Thijs de Greeff – Foto: Annemonike Mustert

Spreekkoren
Op de tribunes van menig voetbal stadion vliegen de scheldwoorden je om de oren. Ik heb een keer bij een wedstrijd van FC Utrecht tegen PSV de negatieve woorden, spreekkoren en andere verwensingen geteld. Gemiddeld hoorde ik één scheldwoord per drie minuten. Van deze scheldwoorden was meer dan de helft gay gerelateerd. Zelfs vaders met kinderen aan hun zijde wisten deze woorden ten toon te spreiden. Je zoon of dochter zal maar net ontdekken dat hij of zij gevoelens voor hetzelfde geslacht ontwikkelt….
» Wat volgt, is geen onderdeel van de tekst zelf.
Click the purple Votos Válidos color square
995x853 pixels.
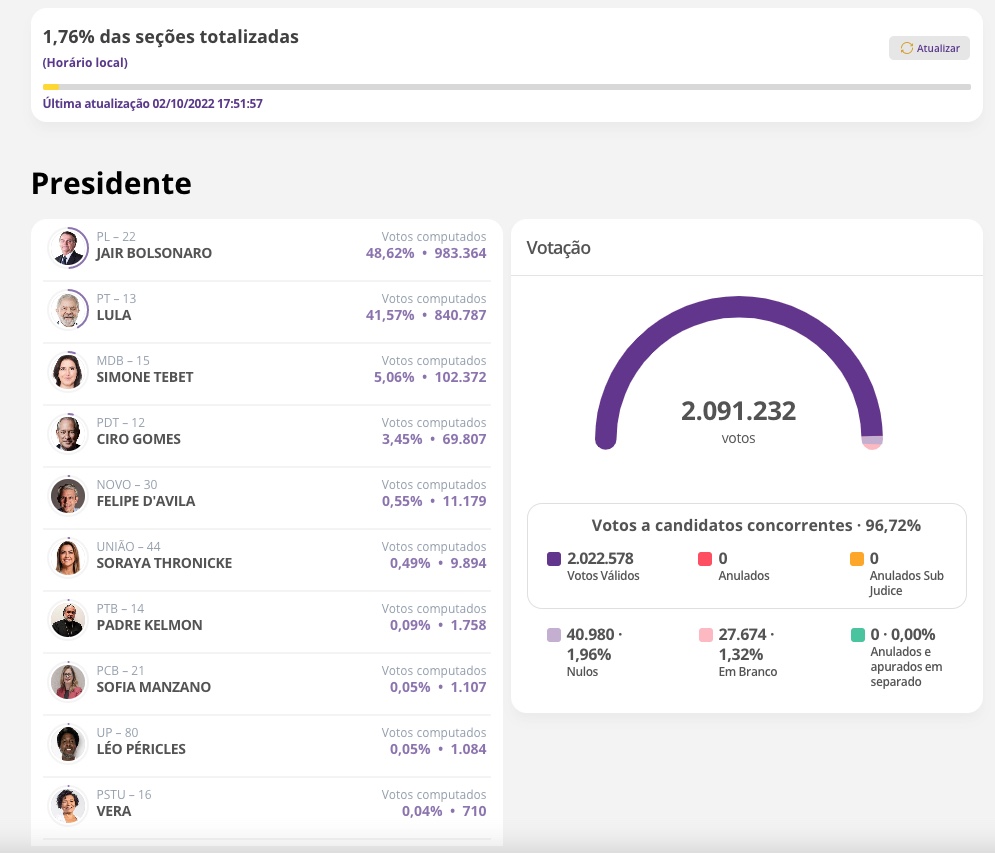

Trouwe AZ-supporter Bowi Jong is afgelopen jaar opgestaan na het zoveelste spreekkoor op de tribunes in Alkmaar: “Ik hoor al jaren negatieve woorden om mij heen. Ik kom al vanaf mijn jongste jaren bij AZ. Het is echt mijn club. In de eerste klas van de middelbare school merkte ik dat ik jongens leuker vond dan meisjes. Ik stoor me al jaren aan het gedrag van groepen supporters. En dat is niet alleen tegen homo’s gericht. Denk aan orang-oetan geluiden tegen donkere spelers. Op de televisie zag ik wel eens dat er bananen het veld op gegooid werden. Zo ga je toch niet met elkaar om. Voor mij was de druppel toen zelfs kinderen scheldwoorden als ‘kanker’ en ‘flikker’ gebruikten. En dat met een dermate grote achteloosheid deden dat ik er uit opmaakte dat ze niet eens weten wat het effect van hun handelen is. Daarom heb ik een open brief gestuurd naar de KNVB met een oproep aan alle Betaald Voetbal Organisaties om vaart te zetten achter het bestrijden van dit gedrag. Elke supporter, ongeacht welke geaardheid, achtergrond of afkomst, moet zich thuis kunnen voelen. Helaas is mijn boodschap uit zijn verband gerukt, mede door het optreden van Johan Derksen (presentator bij Veronica Inside). Ik deed deze oproep niet vanuit mijn geaardheid, maar als supporter die een positievere sfeer op de tribunes voor ogen heeft. En ja, natuurlijk heb ik de wens dat er positiever over LHBTI gesproken wordt. Dat draagt bij aan een betere acceptatie en zelfbeeld, vooral van jongeren die nog worstelen met hun geaardheid. Daar wordt vaak te lichtzinnig over gedacht. De opmerkingen van Derksen bevestigen dat alleen maar weer. Ik vind het wel bijzonder hoe groot de bijval in deze discussie was. Aan de ene kant de actie #SorryJohan waar homo’s, maar ook niet homo’s, aangaven hoeveel impact negatieve houdingen jegens derden kunnen hebben. En aan de andere kant ook de vele verwensingen tot zelfs bedreigingen aan mijn adres. Enige nuancering en een gezonde dialoog is op zijn plek. Ik ben zelf heel blij met de reactie van de KNVB die graag  met mij in gesprek wil over hoe we de sfeer op de tribunes kunnen verbeteren. Daar ging het mij uiteindelijk om.”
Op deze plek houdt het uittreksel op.